The CarrotOctober 21, 2008
(First of all, how unexpectedly nice it is for Mythic to fix — at least in part — the borked mail system before any major patches? Assuming it was the result of a lot of hard work on the devs’ behalf, I’d say it was well worth it.)
NecroRogIcon posted an excellent short article called “Convenience Trumps All” that listed six major motivational factors for MMO gamers to keep on playing. I’ve been thinking a lot about the “carrot” that drives players in these games, and what, exactly, Mythic is dangling in front of our faces. To use his list but insert how Warhammer Online’s offered these items, here’s the carrots I’ve identified so far:
1. Progression – Career Ranking (1-40), Renown Ranking (1-80), Crafting (1-?, think it’s 200)
2. Rewards – Titles, Gear, Trophies, Items
3. Fun Factors – Highly subjective, but from reports PQs and Scenarios seem to be high up on the “fun factor” chart right now for most
4. Competition – Tons between guilds (for “best of” realm), between players (PQ rankings), and between factions (Order vs. Destruction)
5. Social Interaction – Guilds, Open Grouping, RP Servers
6. Convenience – Scenarios and PQs are most convenient to do, Quests in the middle, Open RvR the least (or at least most time consuming to organize and run)
It’s kinda funny, but you can use this list for almost every game that’s ever existed, including Space Invaders for the Atari 2600 (carrots include: high score, fun to play, competition between two players, easy to jump into, progression in levels). It’s just that MMORPGs have to offer many more carrots than any single-player game because they get paid by the hour, and they aren’t doing their job if they’re not pleasing the customer.
So what carrots motivate me in WAR? Oddly enough, gear — which is a primary motivating factor for me in many MMOs — is way downgraded here. I suspect that that’s a bit on purpose, as Mythic wasn’t trying to make a game where gear trumped skill in PvP, and yet we still need to be excited about getting new shiny stuff. Is it possible that there’s a sweet spot where the two intersect? I’m not sure. What I do know is that itemization is a bit wonky, models — good-looking that most of them are — are being reused all over the place, and the stats associated with the gear don’t feel “solid” to me. +39 elemental resistance. Um, yay? I guess? Hey, I’m just trying to stack as much +ballistics and +toughness as I can, and even those don’t always gel in my mind or make enough of a difference that is noticeable as I play. I need gear that excites me to attain, even if it’s just a radically different-looking model.

# # #

What you need to do:
Retype the blog post about motivating "carrots" in Warhammer Online, everything from "It’s kinda funny, but" down to "pleasing the customer.". Rely only on the blog post above for everything here.

Exercise data:

# # #

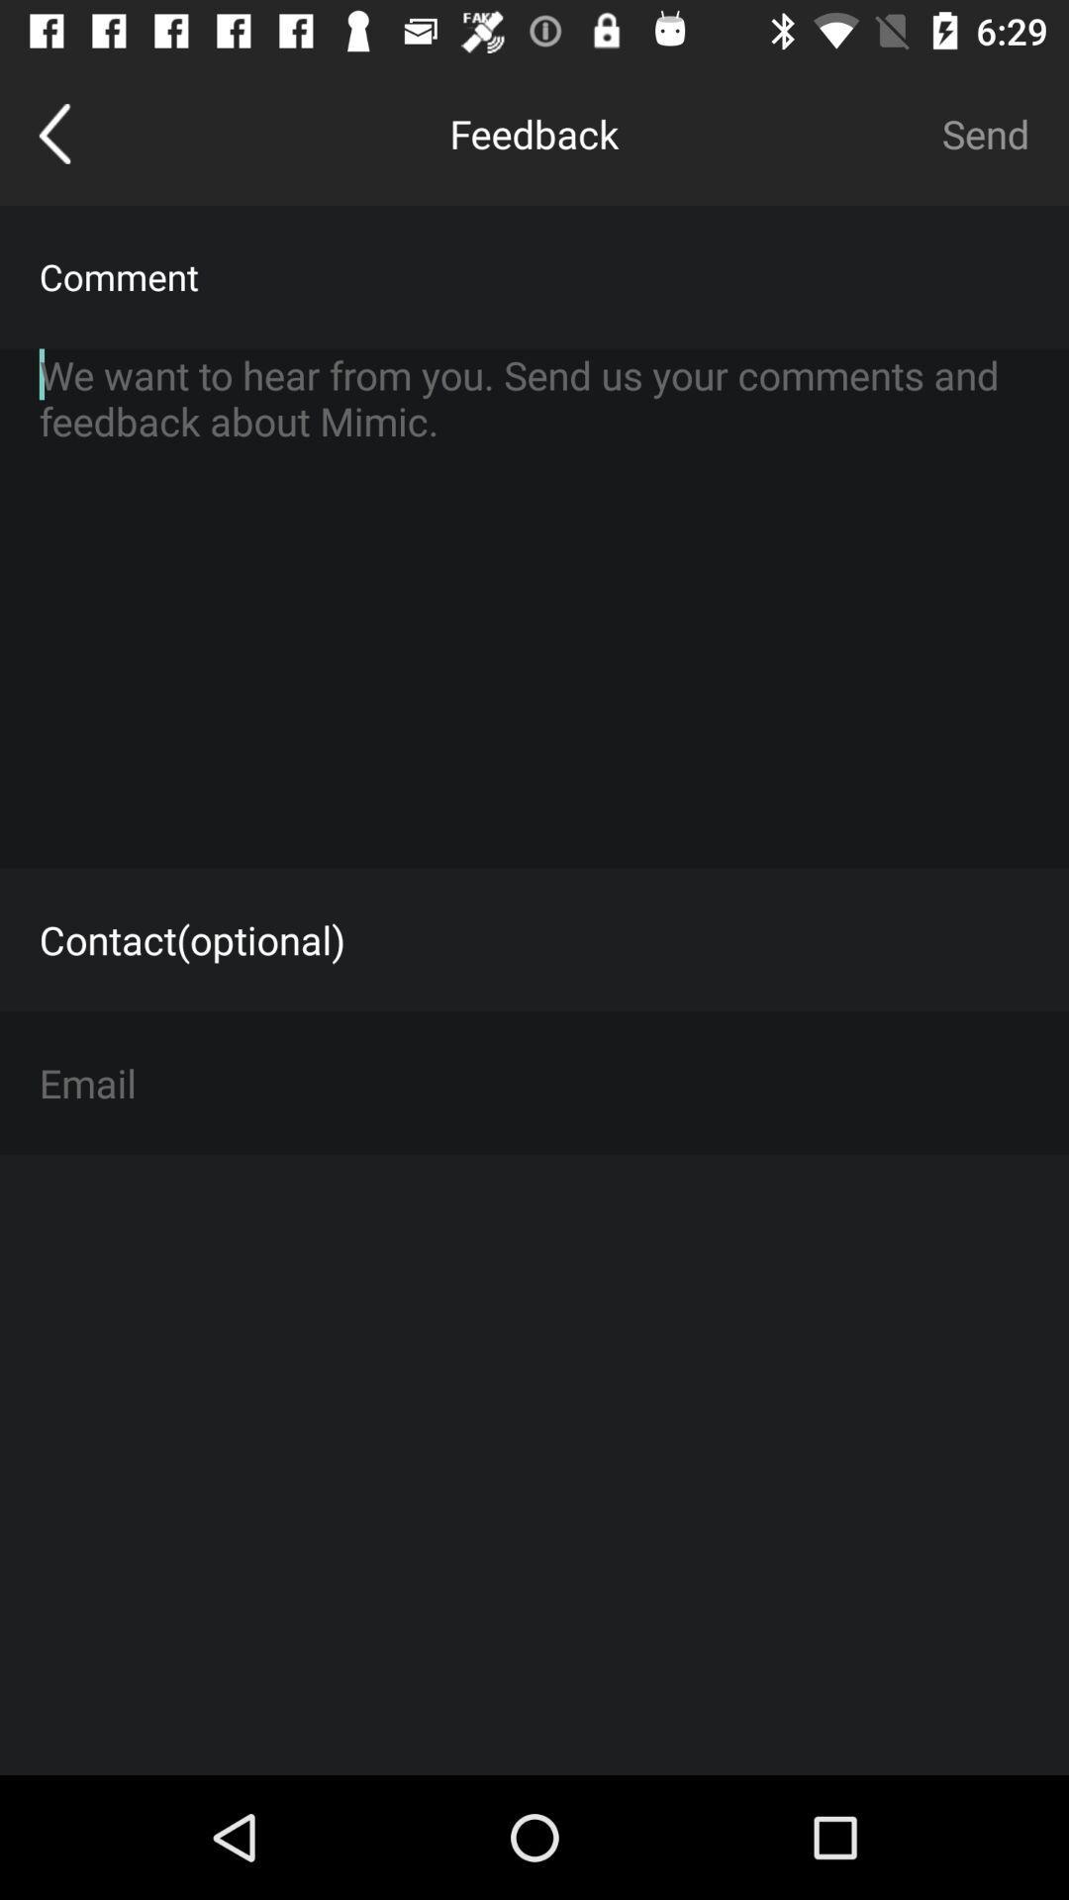  Describe the element at coordinates (53, 133) in the screenshot. I see `icon to the left of feedback` at that location.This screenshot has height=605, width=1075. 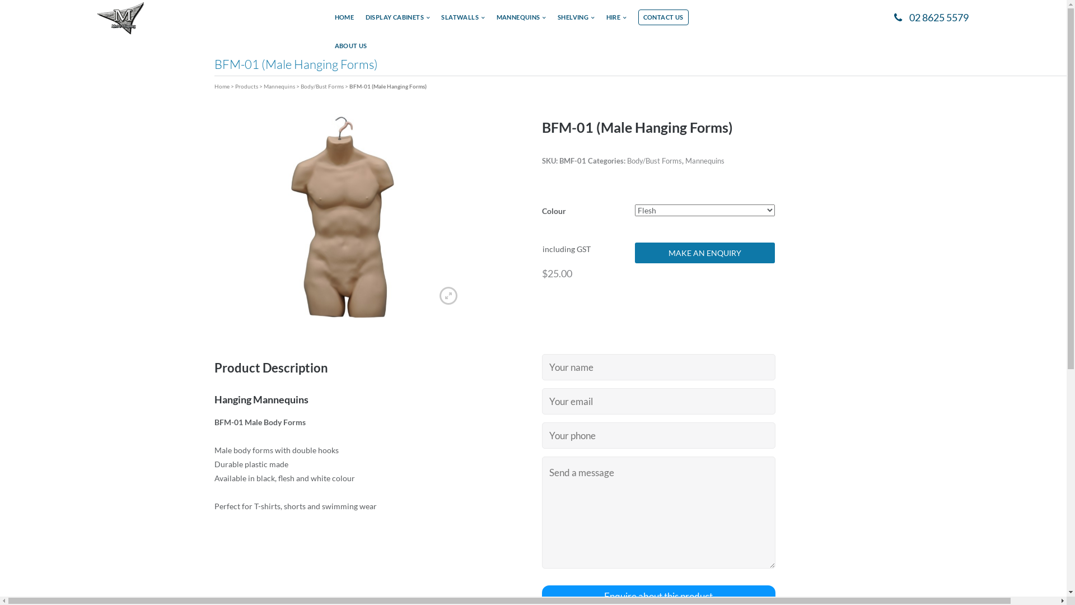 I want to click on 'Mannequins', so click(x=279, y=86).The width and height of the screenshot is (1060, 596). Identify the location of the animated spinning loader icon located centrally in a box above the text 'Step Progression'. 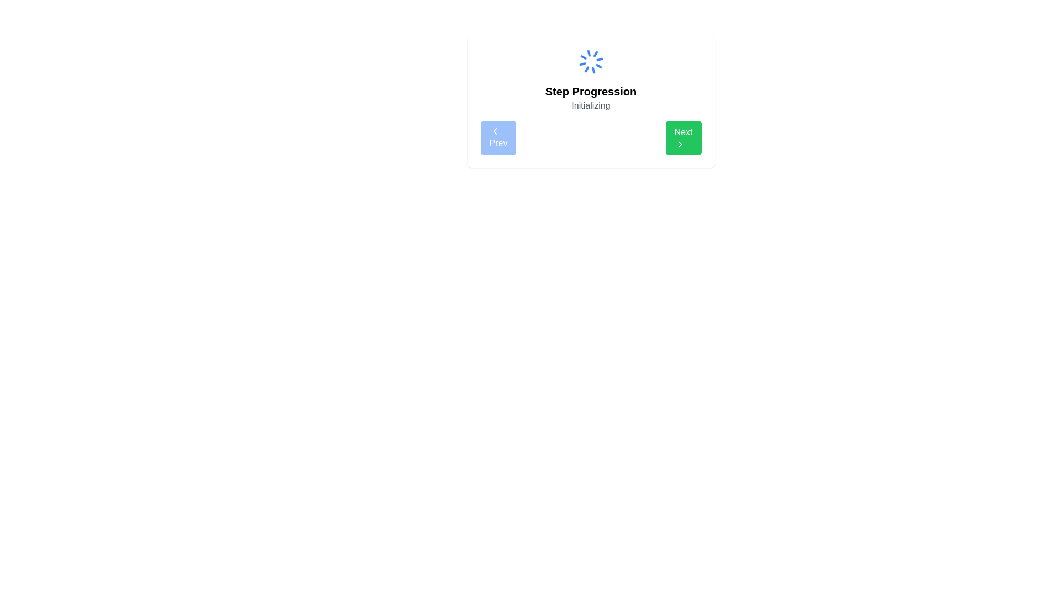
(590, 61).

# # #

Output below:
It’s kinda funny, but you can use this list for almost every game that’s ever existed, including Space Invaders for the Atari 2600 (carrots include: high score, fun to play, competition between two players, easy to jump into, progression in levels). It’s just that MMORPGs have to offer many more carrots than any single-player game because they get paid by the hour, and they aren’t doing their job if they’re not pleasing the customer.